Key Responsibilities
- Architect Multi-Layered Validation Frameworks: Design and implement structured testing strategies that combine deterministic checks, semantic similarity metrics, and model-based evaluations.
- Automated Model Grading: Develop systems to evaluate clinical pipeline outputs for faithfulness, safety, and hallucination detection using various automated scoring techniques (e.g., BERTScore, ROUGE, or custom heuristics).
- Vibe-Driven Development: Leverage agentic AI tools to rapidly prototype complex test harnesses, "red-team" clinical logic, and build internal validation utilities at high velocity.
- Data Pipeline Integrity: Execute integration and regression tests for data-heavy backend processes, ensuring medical data remains consistent from ingestion to insight generation.
- Collaborative Strategy: Work closely with Data Scientists and Product Managers to define "Ground Truth" datasets and clinical evaluation rubrics.

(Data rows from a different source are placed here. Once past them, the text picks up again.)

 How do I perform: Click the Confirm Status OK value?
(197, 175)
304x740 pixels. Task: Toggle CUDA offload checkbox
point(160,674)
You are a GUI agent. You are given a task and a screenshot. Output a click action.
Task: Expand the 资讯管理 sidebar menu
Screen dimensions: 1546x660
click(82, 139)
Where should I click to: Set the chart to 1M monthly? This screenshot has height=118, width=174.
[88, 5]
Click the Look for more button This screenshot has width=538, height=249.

- Root Cause Analysis: Deep-dive into complex system failures to identify whether issues stem from code logic, data drift, or model behavior.
Requirements
- 6+ years of technical experience in Quality Assurance, with a strong focus on system architecture and backend data validation.
- Advanced Python Proficiency: Expert-level skills in Python for building custom test scripts and working within AI/ML ecosystems.

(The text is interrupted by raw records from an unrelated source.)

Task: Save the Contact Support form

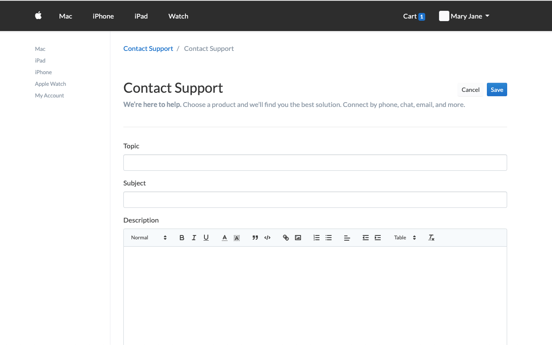Action: pyautogui.click(x=497, y=89)
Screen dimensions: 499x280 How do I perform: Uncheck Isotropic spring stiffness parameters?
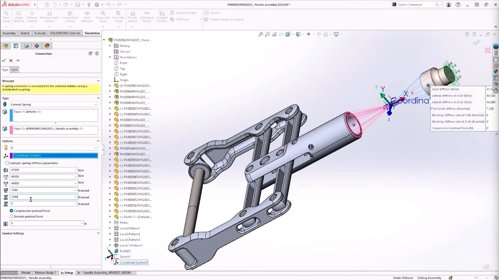coord(6,163)
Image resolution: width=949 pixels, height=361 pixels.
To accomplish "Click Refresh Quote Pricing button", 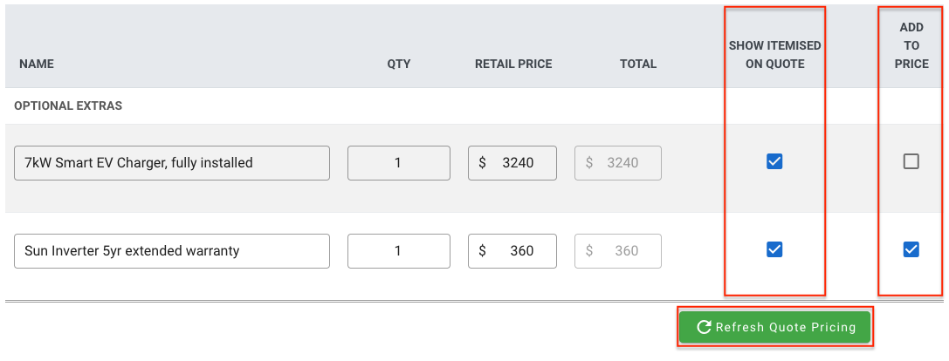I will click(x=774, y=327).
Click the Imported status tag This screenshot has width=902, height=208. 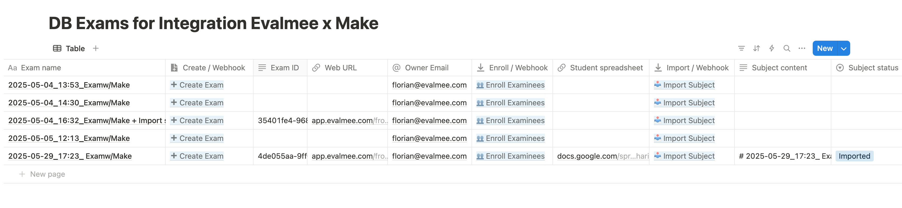pyautogui.click(x=854, y=156)
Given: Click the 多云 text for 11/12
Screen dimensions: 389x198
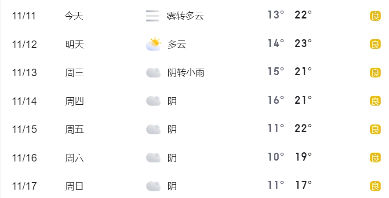Looking at the screenshot, I should click(x=177, y=44).
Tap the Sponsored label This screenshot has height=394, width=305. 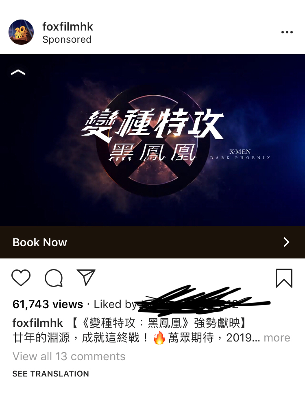click(67, 39)
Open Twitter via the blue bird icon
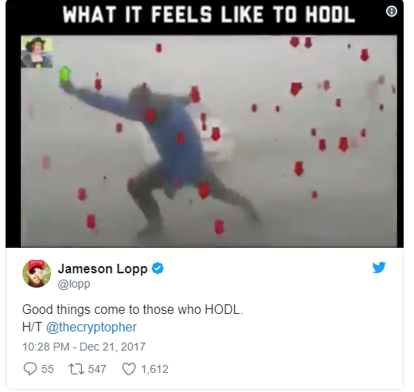This screenshot has height=392, width=414. pyautogui.click(x=379, y=268)
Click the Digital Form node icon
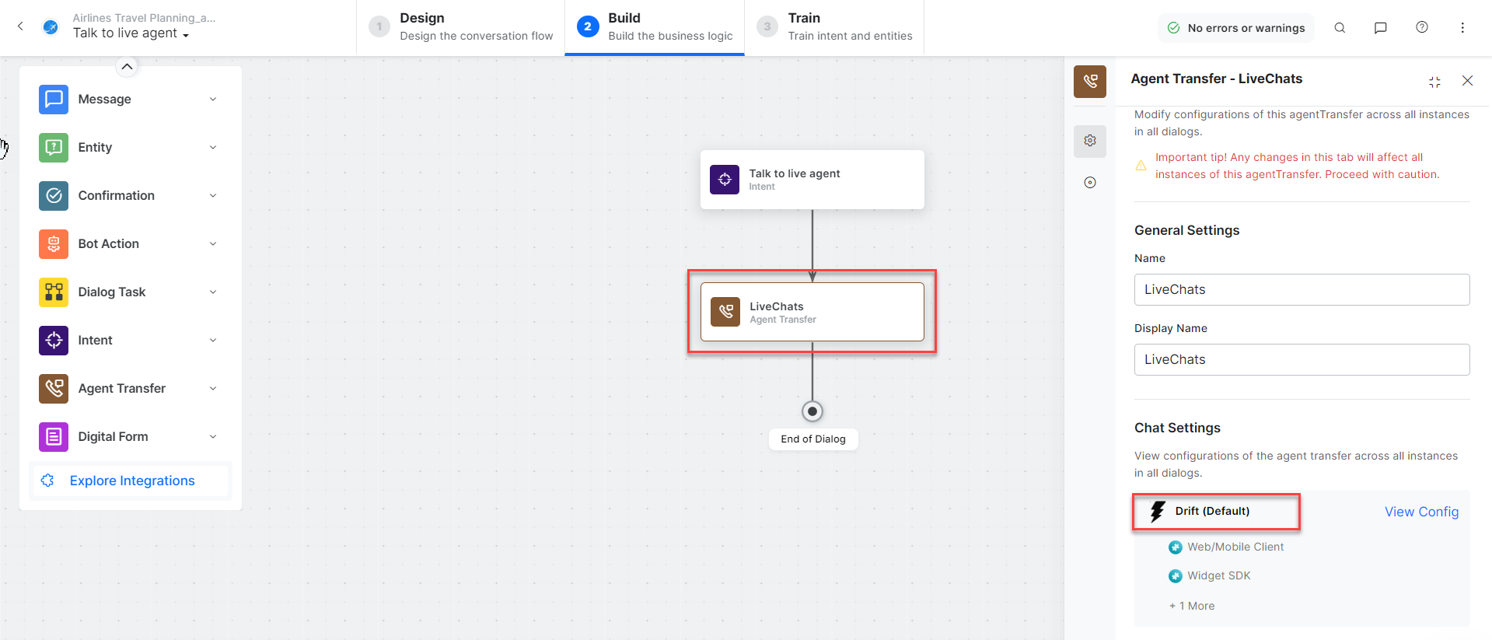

- AI/ML Validation Experience: Proven experience testing model outputs using diverse metrics (e.g., Semantic Similarity, NLP metrics, and custom scoring algorithms). Familiarity with tools like LangSmith, Arize Phoenix, or MLflow.
- Vibe Coding Mastery: Proficiency with AI-native development tools such as Cursor, Windsurf, Claude Code.
- Modern Automation Stack: Proficiency with frameworks like PyTest, and experience with traditional tools (Cypress, Playwright, or Selenium) for end-to-end flows.
- API & Data Testing: Solid understanding of API testing (Postman/RestAssured) and database validation (SQL/NoSQL).
- Strategic Thinking: Experience serving as a Subject Matter Expert (SME) on test process development for large-scale systems.
Preferred (Good to Have)
- Clinical Domain Knowledge: Familiarity with healthcare data standards such as FHIR, HL7, or SNOMED CT.
- Healthcare Compliance: Understanding of HIPAA regulations and the nuances of handling ePHI/PHI.
- Statistical Foundation: Understanding of sensitivity, specificity, and F1-scores in a clinical context.